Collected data
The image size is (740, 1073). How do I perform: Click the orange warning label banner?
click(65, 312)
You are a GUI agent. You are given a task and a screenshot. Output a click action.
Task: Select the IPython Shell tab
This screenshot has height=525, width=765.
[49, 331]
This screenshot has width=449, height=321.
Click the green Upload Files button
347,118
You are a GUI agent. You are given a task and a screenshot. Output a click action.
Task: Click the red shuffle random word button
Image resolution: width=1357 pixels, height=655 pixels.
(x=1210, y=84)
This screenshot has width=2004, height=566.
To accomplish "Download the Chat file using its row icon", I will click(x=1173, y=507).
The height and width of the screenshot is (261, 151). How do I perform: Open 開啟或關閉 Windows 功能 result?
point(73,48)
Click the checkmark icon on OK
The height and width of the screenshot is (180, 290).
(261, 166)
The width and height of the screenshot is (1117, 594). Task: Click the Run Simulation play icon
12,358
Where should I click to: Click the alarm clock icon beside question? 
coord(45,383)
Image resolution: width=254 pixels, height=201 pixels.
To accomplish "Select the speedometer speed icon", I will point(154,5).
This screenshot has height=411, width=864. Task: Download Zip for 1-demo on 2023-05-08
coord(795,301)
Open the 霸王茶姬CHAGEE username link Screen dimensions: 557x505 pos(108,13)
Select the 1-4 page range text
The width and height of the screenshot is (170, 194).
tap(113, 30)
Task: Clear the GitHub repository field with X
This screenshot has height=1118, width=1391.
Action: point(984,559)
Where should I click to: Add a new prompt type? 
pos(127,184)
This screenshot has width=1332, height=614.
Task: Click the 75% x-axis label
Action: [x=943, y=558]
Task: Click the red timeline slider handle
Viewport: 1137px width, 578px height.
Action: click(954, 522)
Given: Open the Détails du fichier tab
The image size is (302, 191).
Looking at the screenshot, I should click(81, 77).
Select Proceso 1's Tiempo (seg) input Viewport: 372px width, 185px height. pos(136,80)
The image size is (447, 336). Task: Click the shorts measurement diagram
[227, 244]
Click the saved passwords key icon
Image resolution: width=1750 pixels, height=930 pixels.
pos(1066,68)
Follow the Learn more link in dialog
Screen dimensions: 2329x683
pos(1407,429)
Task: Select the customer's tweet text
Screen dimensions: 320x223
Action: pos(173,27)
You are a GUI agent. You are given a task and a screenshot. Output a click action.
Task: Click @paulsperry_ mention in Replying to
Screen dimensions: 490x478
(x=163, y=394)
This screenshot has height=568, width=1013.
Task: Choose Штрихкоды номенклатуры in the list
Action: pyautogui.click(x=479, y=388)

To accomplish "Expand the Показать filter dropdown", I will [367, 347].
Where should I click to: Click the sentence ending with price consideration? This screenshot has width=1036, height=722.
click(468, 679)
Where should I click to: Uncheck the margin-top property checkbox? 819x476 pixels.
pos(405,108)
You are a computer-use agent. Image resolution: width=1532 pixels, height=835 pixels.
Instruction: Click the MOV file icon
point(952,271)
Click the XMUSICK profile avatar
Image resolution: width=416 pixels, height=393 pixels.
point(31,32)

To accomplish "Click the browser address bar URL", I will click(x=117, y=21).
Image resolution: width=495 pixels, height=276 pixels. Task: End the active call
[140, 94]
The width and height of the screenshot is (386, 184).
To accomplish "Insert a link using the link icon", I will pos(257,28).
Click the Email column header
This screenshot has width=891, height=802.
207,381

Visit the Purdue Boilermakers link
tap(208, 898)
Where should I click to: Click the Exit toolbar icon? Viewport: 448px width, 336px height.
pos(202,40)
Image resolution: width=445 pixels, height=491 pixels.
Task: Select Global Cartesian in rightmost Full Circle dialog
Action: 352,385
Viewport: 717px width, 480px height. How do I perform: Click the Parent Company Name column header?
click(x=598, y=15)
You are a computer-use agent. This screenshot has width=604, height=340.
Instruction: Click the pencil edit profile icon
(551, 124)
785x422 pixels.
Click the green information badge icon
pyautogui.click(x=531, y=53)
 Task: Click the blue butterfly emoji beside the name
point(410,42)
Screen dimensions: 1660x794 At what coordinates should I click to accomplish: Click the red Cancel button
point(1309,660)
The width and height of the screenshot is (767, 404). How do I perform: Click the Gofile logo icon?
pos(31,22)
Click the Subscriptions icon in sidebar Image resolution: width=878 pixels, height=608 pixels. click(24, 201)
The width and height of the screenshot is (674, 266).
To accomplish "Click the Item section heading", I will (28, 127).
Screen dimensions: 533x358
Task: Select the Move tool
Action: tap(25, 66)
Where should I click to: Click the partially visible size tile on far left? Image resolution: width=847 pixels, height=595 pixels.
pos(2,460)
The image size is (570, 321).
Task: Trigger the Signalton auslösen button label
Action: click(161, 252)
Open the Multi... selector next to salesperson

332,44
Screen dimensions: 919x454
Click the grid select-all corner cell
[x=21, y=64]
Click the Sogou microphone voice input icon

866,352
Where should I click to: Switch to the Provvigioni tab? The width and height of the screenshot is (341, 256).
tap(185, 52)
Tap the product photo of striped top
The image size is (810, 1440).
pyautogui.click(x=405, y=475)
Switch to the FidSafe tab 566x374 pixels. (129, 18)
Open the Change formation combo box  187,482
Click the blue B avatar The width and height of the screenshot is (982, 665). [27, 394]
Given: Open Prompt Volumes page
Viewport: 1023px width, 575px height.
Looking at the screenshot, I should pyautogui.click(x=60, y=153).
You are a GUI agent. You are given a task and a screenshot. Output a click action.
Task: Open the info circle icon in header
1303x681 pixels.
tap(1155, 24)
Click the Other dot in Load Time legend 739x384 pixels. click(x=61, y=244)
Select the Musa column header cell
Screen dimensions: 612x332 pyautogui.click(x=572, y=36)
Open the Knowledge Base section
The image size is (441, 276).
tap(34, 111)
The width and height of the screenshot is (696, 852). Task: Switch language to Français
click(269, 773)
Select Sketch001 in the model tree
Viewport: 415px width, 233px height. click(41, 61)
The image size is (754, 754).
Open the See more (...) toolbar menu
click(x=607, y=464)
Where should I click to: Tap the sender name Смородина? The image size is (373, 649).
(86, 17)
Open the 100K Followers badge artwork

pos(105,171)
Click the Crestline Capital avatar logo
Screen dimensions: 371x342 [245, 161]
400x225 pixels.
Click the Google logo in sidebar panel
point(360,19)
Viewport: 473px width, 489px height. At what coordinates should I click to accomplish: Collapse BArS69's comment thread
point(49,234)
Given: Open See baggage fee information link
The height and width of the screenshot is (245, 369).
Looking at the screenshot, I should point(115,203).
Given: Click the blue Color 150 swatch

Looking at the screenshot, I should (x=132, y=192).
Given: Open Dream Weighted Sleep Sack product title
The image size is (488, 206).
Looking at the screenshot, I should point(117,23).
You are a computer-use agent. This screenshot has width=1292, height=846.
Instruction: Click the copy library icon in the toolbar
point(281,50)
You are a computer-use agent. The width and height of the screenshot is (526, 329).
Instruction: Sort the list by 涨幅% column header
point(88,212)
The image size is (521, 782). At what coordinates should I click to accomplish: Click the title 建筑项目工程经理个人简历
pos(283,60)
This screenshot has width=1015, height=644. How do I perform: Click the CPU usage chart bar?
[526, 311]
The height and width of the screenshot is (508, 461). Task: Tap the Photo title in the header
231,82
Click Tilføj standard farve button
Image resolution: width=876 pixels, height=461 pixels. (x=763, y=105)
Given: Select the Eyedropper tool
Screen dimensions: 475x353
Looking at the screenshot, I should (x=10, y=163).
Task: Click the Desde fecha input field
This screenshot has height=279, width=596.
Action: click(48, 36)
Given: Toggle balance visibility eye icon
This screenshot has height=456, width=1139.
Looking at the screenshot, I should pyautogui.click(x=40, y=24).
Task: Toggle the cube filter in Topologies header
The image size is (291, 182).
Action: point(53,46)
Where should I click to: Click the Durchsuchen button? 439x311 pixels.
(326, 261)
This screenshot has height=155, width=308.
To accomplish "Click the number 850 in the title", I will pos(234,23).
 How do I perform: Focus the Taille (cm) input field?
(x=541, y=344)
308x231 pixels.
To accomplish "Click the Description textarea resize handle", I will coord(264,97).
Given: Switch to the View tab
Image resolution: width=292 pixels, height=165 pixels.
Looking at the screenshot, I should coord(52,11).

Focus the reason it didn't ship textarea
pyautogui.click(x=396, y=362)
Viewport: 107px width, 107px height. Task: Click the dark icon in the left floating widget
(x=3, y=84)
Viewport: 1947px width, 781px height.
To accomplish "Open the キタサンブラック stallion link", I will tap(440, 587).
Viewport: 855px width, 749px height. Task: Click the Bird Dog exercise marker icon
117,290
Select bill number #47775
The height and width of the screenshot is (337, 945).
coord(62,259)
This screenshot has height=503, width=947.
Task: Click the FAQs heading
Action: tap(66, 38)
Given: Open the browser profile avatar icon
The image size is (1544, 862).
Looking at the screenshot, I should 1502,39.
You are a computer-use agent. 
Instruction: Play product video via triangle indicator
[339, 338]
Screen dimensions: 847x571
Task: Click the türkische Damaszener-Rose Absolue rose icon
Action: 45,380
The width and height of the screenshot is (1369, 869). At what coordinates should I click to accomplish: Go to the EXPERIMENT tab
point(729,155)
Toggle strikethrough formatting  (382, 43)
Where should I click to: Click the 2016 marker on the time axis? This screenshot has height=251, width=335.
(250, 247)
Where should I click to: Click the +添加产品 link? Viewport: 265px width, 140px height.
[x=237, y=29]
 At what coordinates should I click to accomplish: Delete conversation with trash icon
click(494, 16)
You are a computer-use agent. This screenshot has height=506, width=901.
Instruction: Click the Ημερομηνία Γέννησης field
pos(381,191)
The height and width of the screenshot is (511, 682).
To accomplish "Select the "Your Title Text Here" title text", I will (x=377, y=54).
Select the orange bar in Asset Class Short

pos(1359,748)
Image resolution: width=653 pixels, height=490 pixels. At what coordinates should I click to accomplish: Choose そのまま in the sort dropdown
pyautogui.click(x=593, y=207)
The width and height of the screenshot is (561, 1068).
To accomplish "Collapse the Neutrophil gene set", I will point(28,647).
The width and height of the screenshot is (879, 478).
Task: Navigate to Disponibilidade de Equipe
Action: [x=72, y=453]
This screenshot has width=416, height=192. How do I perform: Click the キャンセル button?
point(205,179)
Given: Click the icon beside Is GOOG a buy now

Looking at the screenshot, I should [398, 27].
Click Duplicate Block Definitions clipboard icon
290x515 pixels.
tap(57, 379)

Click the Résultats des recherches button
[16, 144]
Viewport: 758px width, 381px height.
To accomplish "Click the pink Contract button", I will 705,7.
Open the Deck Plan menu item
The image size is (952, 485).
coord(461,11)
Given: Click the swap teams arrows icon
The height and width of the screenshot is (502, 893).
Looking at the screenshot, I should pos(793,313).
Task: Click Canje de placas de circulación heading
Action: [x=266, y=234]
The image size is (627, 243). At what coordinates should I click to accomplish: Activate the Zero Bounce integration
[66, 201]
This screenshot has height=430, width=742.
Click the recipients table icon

• [Task brief]: Reproduce the lines of the entries above from the one with "Click the grid select-all corner cell" to the one with "400x225 pixels.", both included, exactly and without any other line.

• [Exercise output]:
Click the grid select-all corner cell
[x=21, y=64]
Click the Sogou microphone voice input icon

866,352
Where should I click to: Switch to the Provvigioni tab? The width and height of the screenshot is (341, 256).
tap(185, 52)
Tap the product photo of striped top
The image size is (810, 1440).
pyautogui.click(x=405, y=475)
Switch to the FidSafe tab 566x374 pixels. (129, 18)
Open the Change formation combo box  187,482
Click the blue B avatar The width and height of the screenshot is (982, 665). [27, 394]
Given: Open Prompt Volumes page
Viewport: 1023px width, 575px height.
Looking at the screenshot, I should pyautogui.click(x=60, y=153).
You are a GUI agent. You are given a task and a screenshot. Output a click action.
Task: Open the info circle icon in header
1303x681 pixels.
tap(1155, 24)
Click the Other dot in Load Time legend 739x384 pixels. click(x=61, y=244)
Select the Musa column header cell
Screen dimensions: 612x332 pyautogui.click(x=572, y=36)
Open the Knowledge Base section
The image size is (441, 276).
tap(34, 111)
The width and height of the screenshot is (696, 852). Task: Switch language to Français
click(269, 773)
Select Sketch001 in the model tree
Viewport: 415px width, 233px height. click(41, 61)
The image size is (754, 754).
Open the See more (...) toolbar menu
click(x=607, y=464)
Where should I click to: Tap the sender name Смородина? The image size is (373, 649).
(86, 17)
Open the 100K Followers badge artwork

pos(105,171)
Click the Crestline Capital avatar logo
Screen dimensions: 371x342 [245, 161]
400x225 pixels.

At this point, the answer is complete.